Unraveling the Lipidomic Determinants of Atrial Fibrillation: An Extensive Mendelian Randomization Study.

Background: Atrial Fibrillation (AF) is the most prevalent form of cardiac arrhythmia, with a complex etiology that implicates lipid metabolism. This study employs Mendelian Randomization (MR) to dissect the causal relationships between lipidomic profiles and AF, utilizing comprehensive genetic data to clarify these associations.

Methods: Summary statistics for 179 lipid species across 13 classes were retrieved from the GWAS Catalog, encompassing 7,174 Finnish individuals from the GeneRISK study. For AF, data were synthesized from six major studies comprising over one million subjects. Our Two-Sample MR (TSMR) approach was implemented using Inverse Variance Weighting (IVW), MR-Egger, and MR-PRESSO for sensitivity analysis. Additionally, we uniquely integrated the Mendelian Randomization-Bayesian Model Averaging (MR_BMA) method to robustly prioritize the most likely causal lipid determinants of AF, and performed bidirectional MR analysis to assess potential reverse causality.

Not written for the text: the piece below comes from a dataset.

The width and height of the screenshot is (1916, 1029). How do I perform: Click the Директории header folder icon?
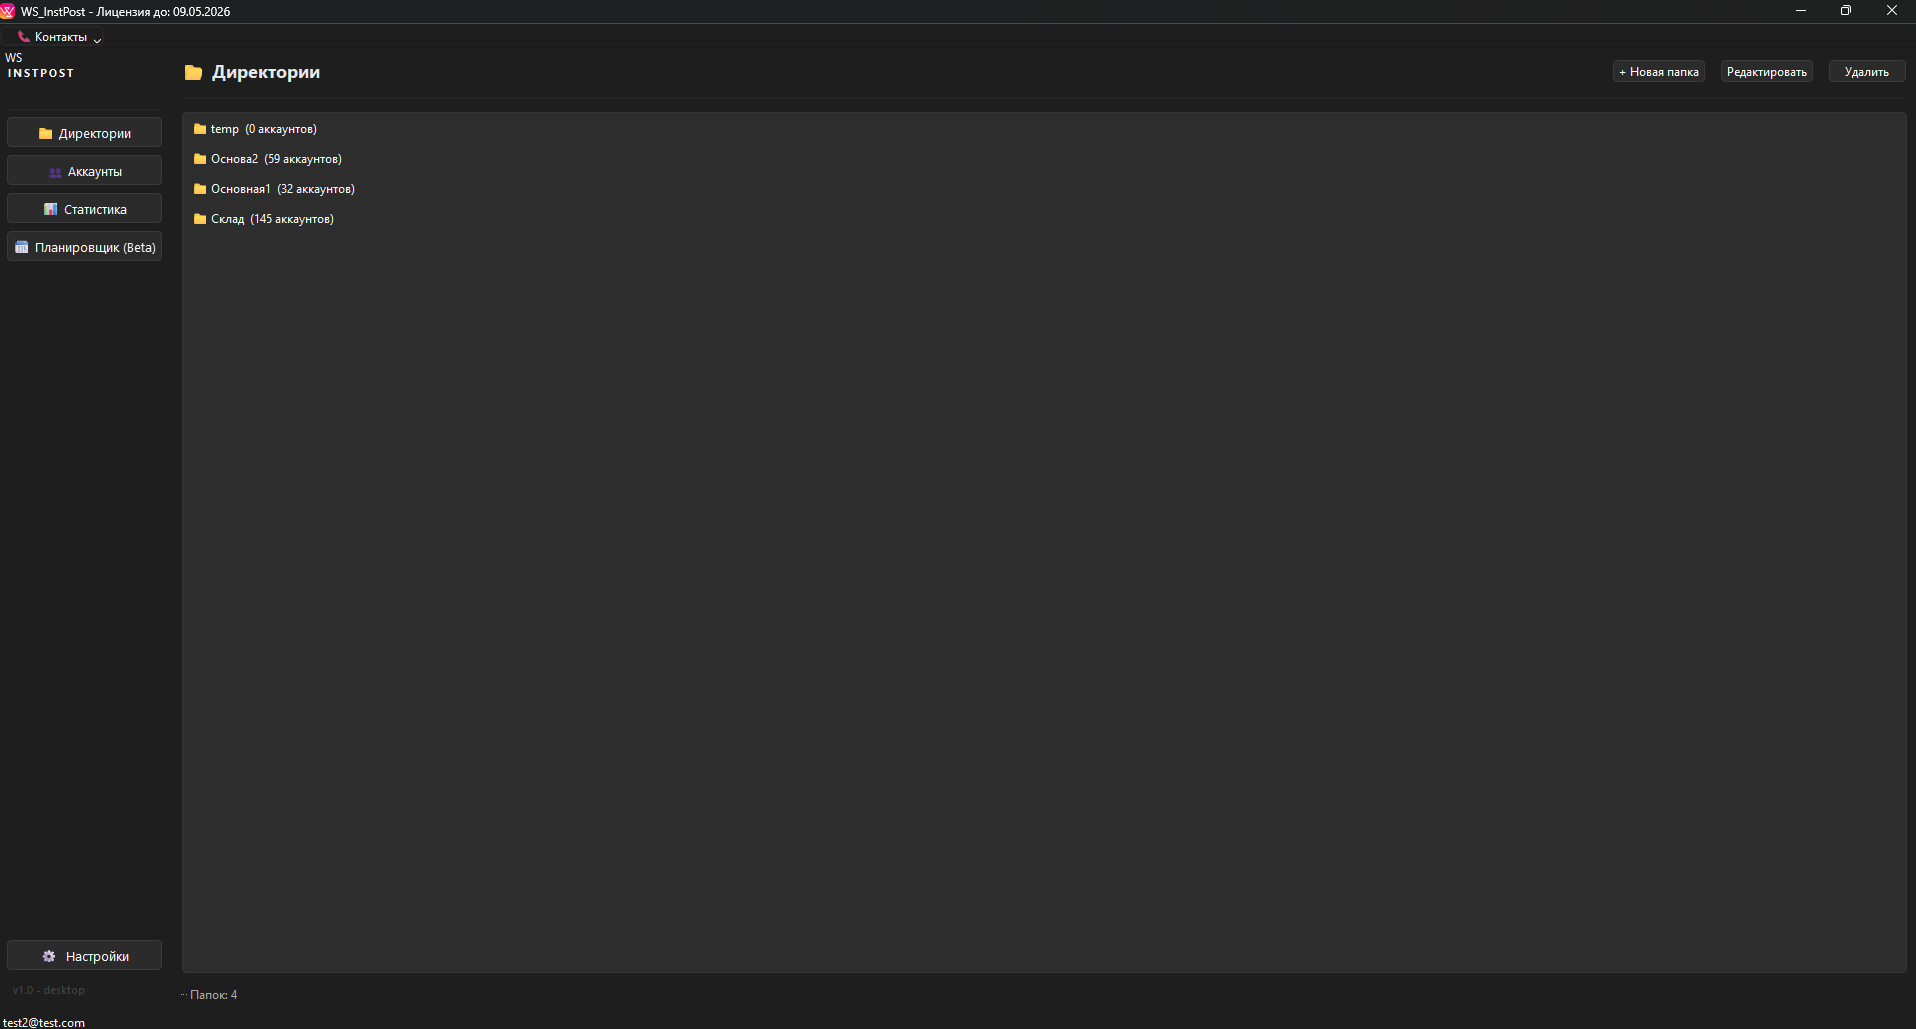(x=193, y=72)
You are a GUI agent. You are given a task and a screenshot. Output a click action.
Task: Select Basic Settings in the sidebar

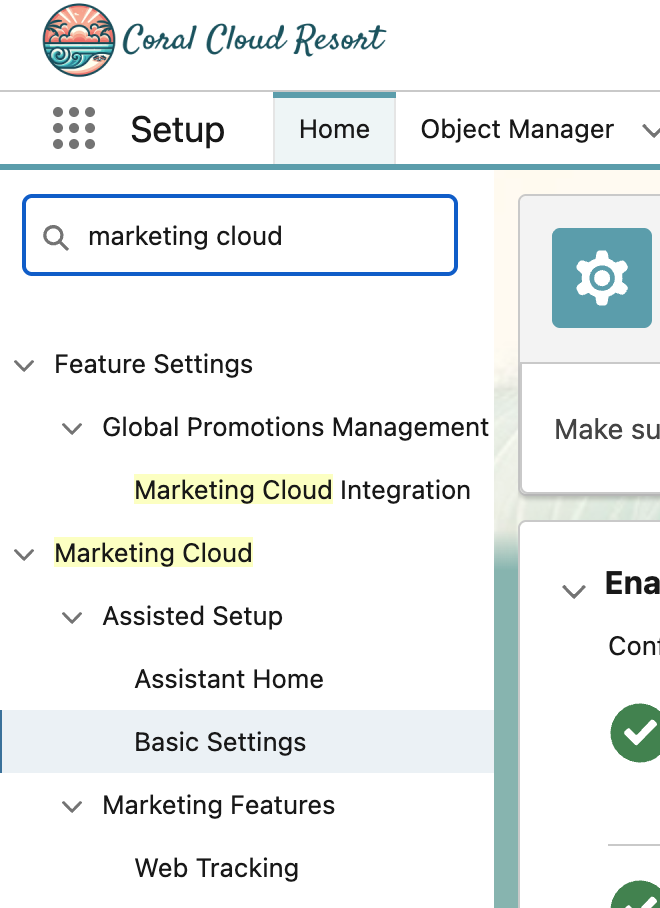[x=220, y=743]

Results: The TSMR analysis, reinforced by MR_BMA, revealed significant causal associations between specific lipid species and AF risk. In particular, Phosphatidylcholine (17:0_18:2) was associated with a decreased risk of AF (OR = 0.96, 95% CI 0.93-0.99, P<0.05), whereas Phosphatidylcholine (16:0_20:5) and Phosphatidylcholine (17:0_20:4) were linked to increased risks (OR = 1.04, 95% CI 1.01-1.07, P<0.01; and OR = 1.02, 95% CI 1.00-1.05, P<0.05, respectively). Furthermore, elevated levels of Phosphatidylethanolamine (18:0_20:4) (OR = 1.03, 95% CI 1.01-1.06, P<0.01) and Triacylglycerol (50:4) (OR = 1.04, 95% CI 1.00-1.07, P<0.05) were also associated with increased AF risk. In addition, Sphingomyelin (d34:2), Sterol ester (27:1/18:0), and Sterol ester (27:1/18:3) emerged as further risk factors, thereby expanding the spectrum of lipidomic determinants implicated in AF. The bidirectional MR analysis provided no evidence of reverse causation, reinforcing the directionality of the lipid-driven association. Sensitivity analyses demonstrated robust findings with no indication of pleiotropy or heterogeneity.

Conclusion: This study provides strong evidence for the causal role of specific lipid species in the development of AF. Our comprehensive MR analysis not only deepens our understanding of AF pathophysiology but also highlights the therapeutic potential of targeting these lipid alterations. Notably, the absence of reverse causation supports a unidirectional relationship wherein altered lipid species drive AF risk.